We never agreed on the subject of shooting. She practised on any living thing. It provoked her that creatures would not sit still to be shot.
“London has not sophisticated you at all,” she complained. “I have quite outgrown you since I married.”
Perhaps, but maybe London had had less to do with retarding my development than disappointment had. She was bored by this country as I had been bored by London. Quite right, we were now far apart as the poles—no one’s fault. Surfacely we were very good friends, down deep we were not friends at all, not even acquaintances.
Winter began to nip Cariboo. The coast called and Vancouver Island, that one step more Western than the West. I went to her, longing yet dreading. Never had her forests looked so solemn, never her mountains so high, never her drift-laden beaches so vast. Oh, the gladness of my West again! Immense Canada! Oh, her Pacific edge, her Western limit! I blessed my luck in being born Western as I climbed the stair of my old barn studio.
During my absence my sister had lent the studio to a parson to use for a study. He had papered the walls with the Daily Colonist, sealed the windows. There were no cobwebs, perhaps he had concocted them into sermons. As I ran across the floor to fling the window wide everything preached at me.
Creak of rusty hinge, the clean air rushed in! The cherry tree was gone, only the memory of its glory left. Was everything gone or dead or broken? No! Hurrying to me came Peacock, my Peacock! Who had told him I was come? He had not been up on the studio roof this last five years. Glorious, exultant, he spread himself.
Victoria had driven the woods back. My sister owned a beautiful mare which she permitted me to ride. On the mare, astride as I had ridden in Cariboo, my sheep-dog following, I went into the woods. No woman had ridden cross-saddle before in Victoria! Victoria was shocked! My family sighed. Carrs had always conformed; they believed in what always has been continuing always to be. Cross-saddle! Why, everyone disapproved! Too bad, instead of England gentling me into an English Miss with nice ways I was more me than ever, just pure me.
One thing England had taught me which my friends and relatives would not tolerate—smoking! Canadians thought smoking women fast, bad. There was a scene in which my eldest sister gave her ultimatum. “If smoke you must, go to the barn and smoke with the cow. Smoke in my house you shall not.”
So I smoked with the cow. Neither she nor I were heavy smokers but we enjoyed each other’s company.
And so I came back to British Columbia not with “know-it-all” fanfare, not a successful student prepared to carry on art in the New World, just a broken-in-health girl that had taken rather a hard whipping, and was disgruntled with the world.

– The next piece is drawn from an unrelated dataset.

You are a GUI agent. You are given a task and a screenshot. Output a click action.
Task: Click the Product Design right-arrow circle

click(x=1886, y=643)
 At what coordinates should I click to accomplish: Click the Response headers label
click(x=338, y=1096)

Of my three intimate school friends two were married and living in other places, the third was nursing in San Francisco. I made no new friends; one does not after schooldays, unless there are others who are going your way or who have interests in common. Nobody was going my way, and their way did not interest me. I took my sheep-dog and rode out to the woods. There I sat, dumb as a plate, staring, absorbing tremendously, though I did not realize it at the time. Again I was struck by that vague similarity between London crowds and Canadian forests; each having its own sense of terrific power, density and intensity, but similarity ceased there. The clamorous racing of hot human blood confused, perhaps revolted me a little sometimes. The woods standing, standing, holding the cool sap of vegetation were healing, restful after seeing the boil of humanity.
It did me no harm to sit idle, still pondering in the vastness of the West where every spilled sound came tumbling back to me in echo. After the mellow sweetness of England with its perpetual undertone of humanity it was good to stand in space.